Task brief: With the pictures removed, please write out every line below exactly as given.

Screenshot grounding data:

————

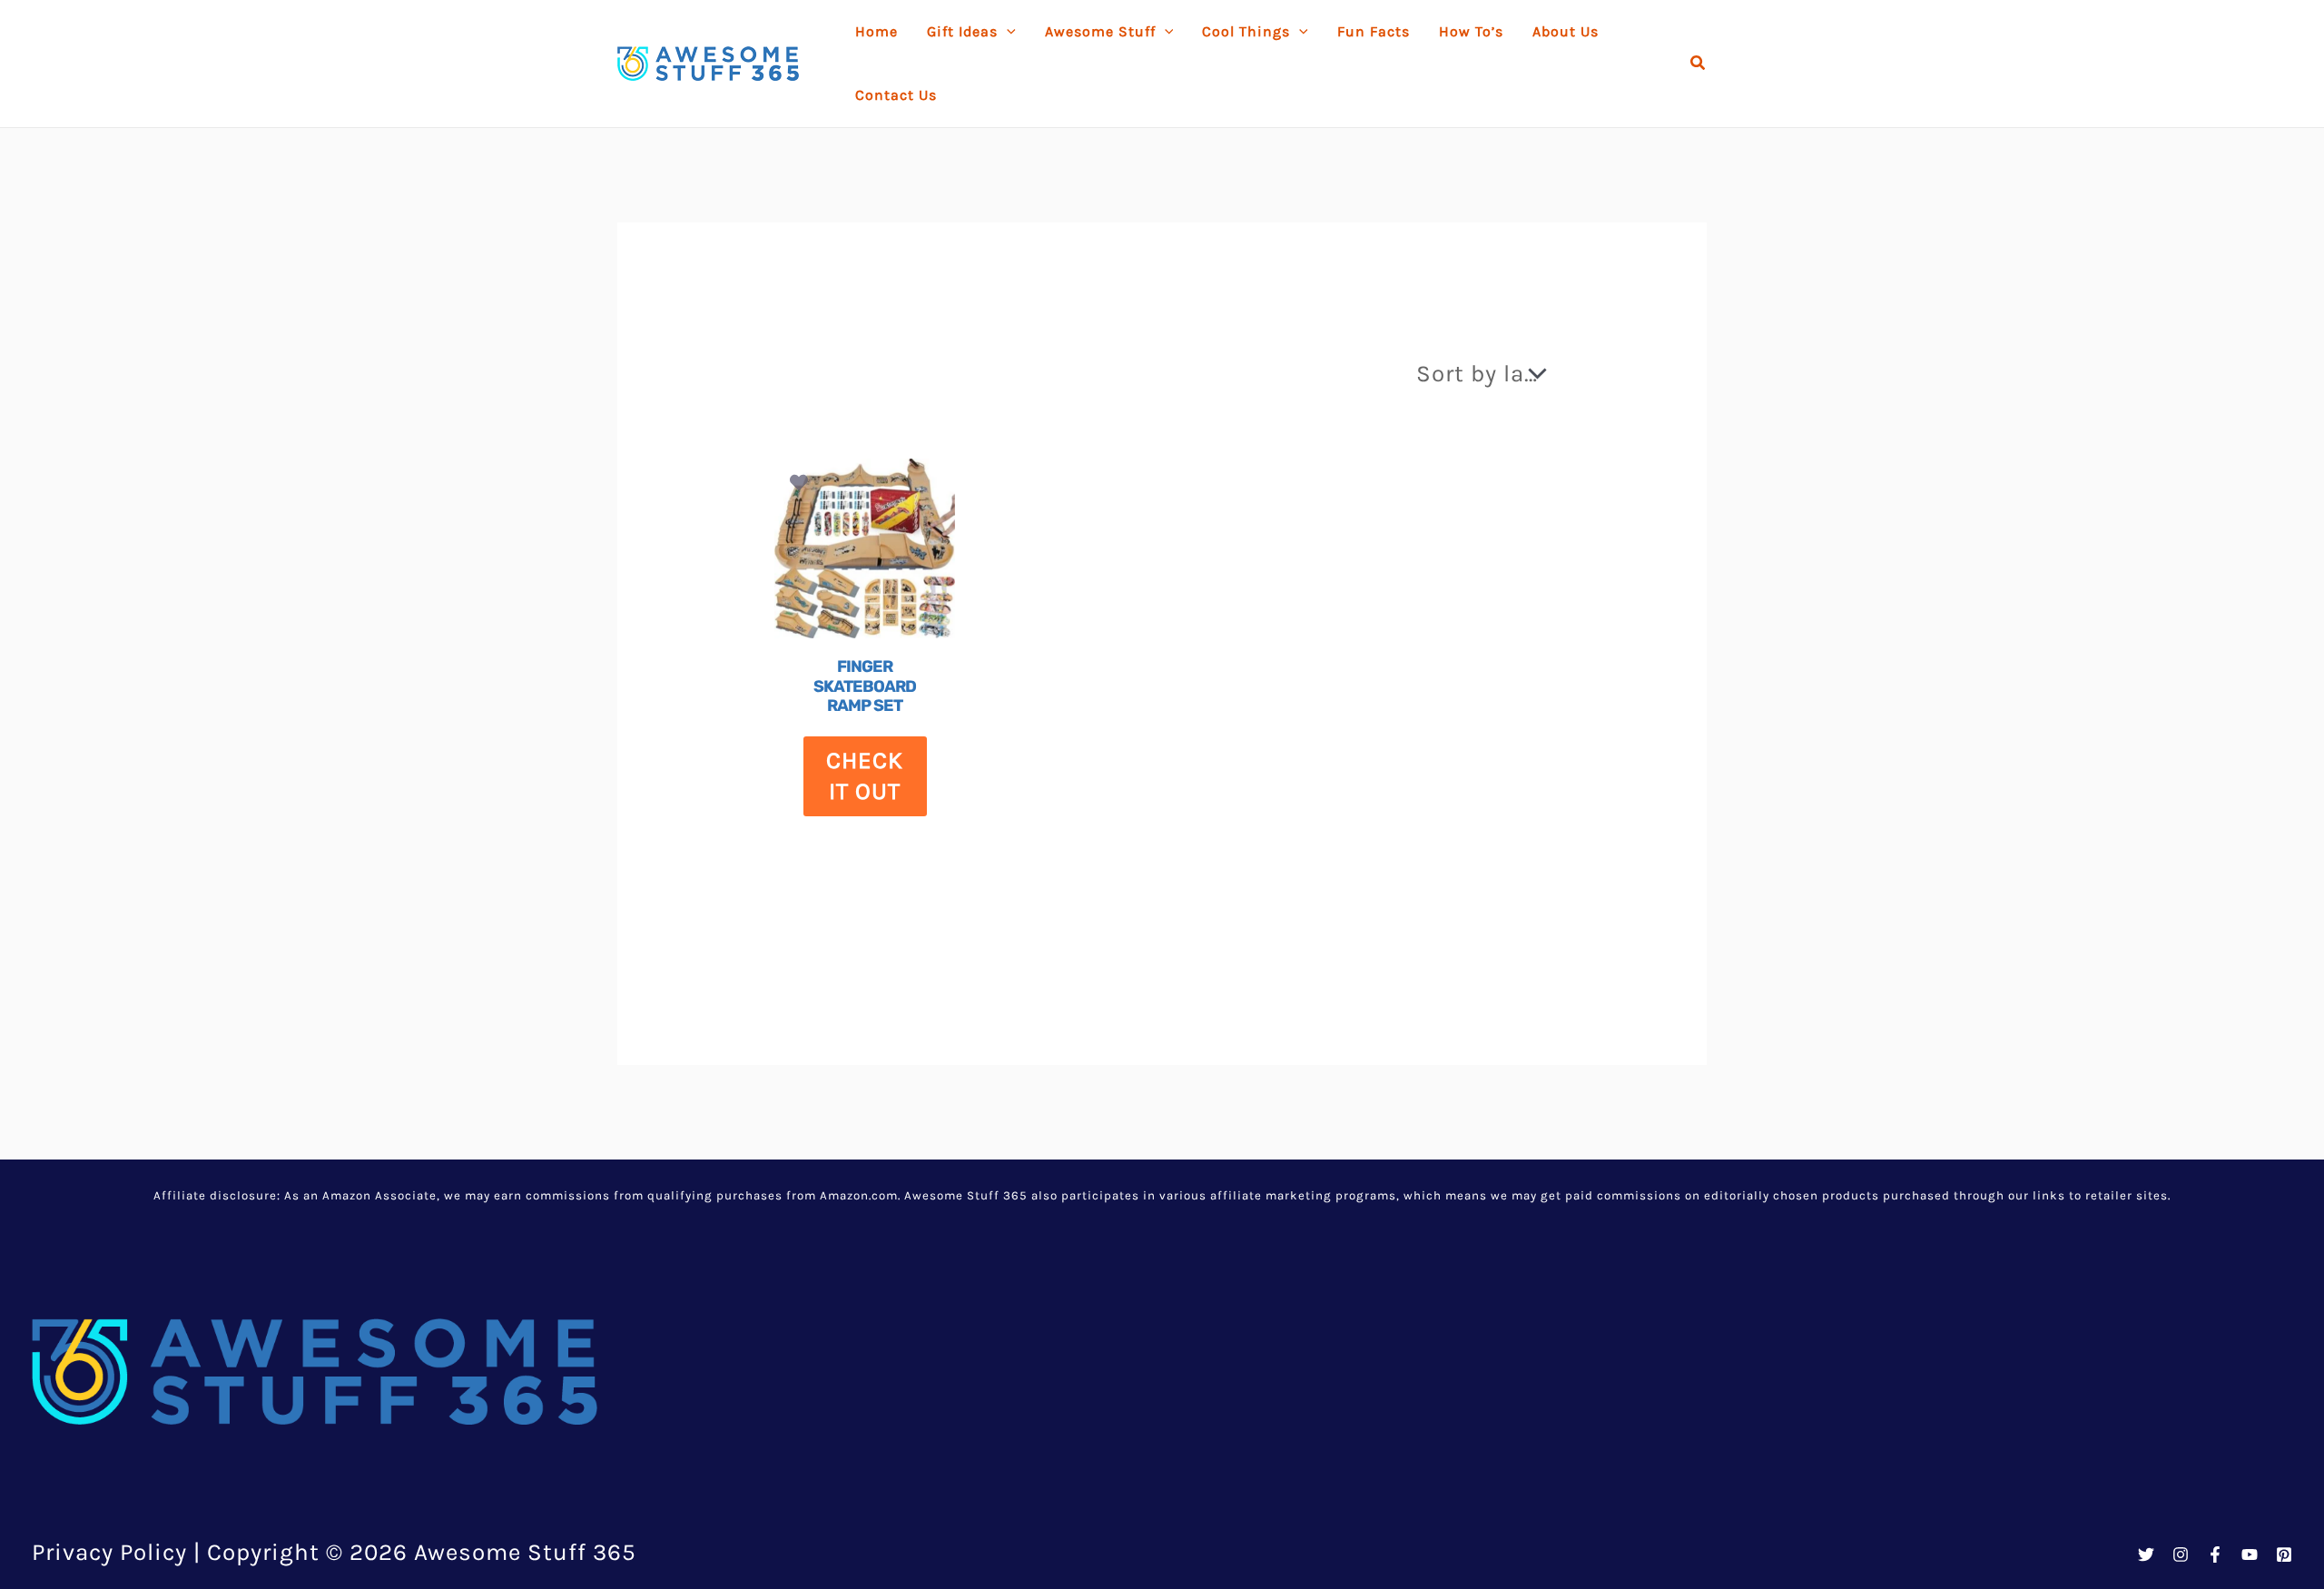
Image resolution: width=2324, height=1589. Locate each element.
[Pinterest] (2284, 1554)
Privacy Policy (109, 1552)
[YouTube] (2249, 1554)
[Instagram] (2180, 1554)
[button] (1698, 63)
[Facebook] (2215, 1554)
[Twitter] (2146, 1554)
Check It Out (864, 775)
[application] (1007, 32)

————

Solution to this task:
Image resolution: width=2324, height=1589. Locate each element.
[Pinterest] (2284, 1554)
Privacy Policy (109, 1552)
[YouTube] (2249, 1554)
[Instagram] (2180, 1554)
[button] (1698, 63)
[Facebook] (2215, 1554)
[Twitter] (2146, 1554)
Check It Out (864, 775)
[application] (1007, 32)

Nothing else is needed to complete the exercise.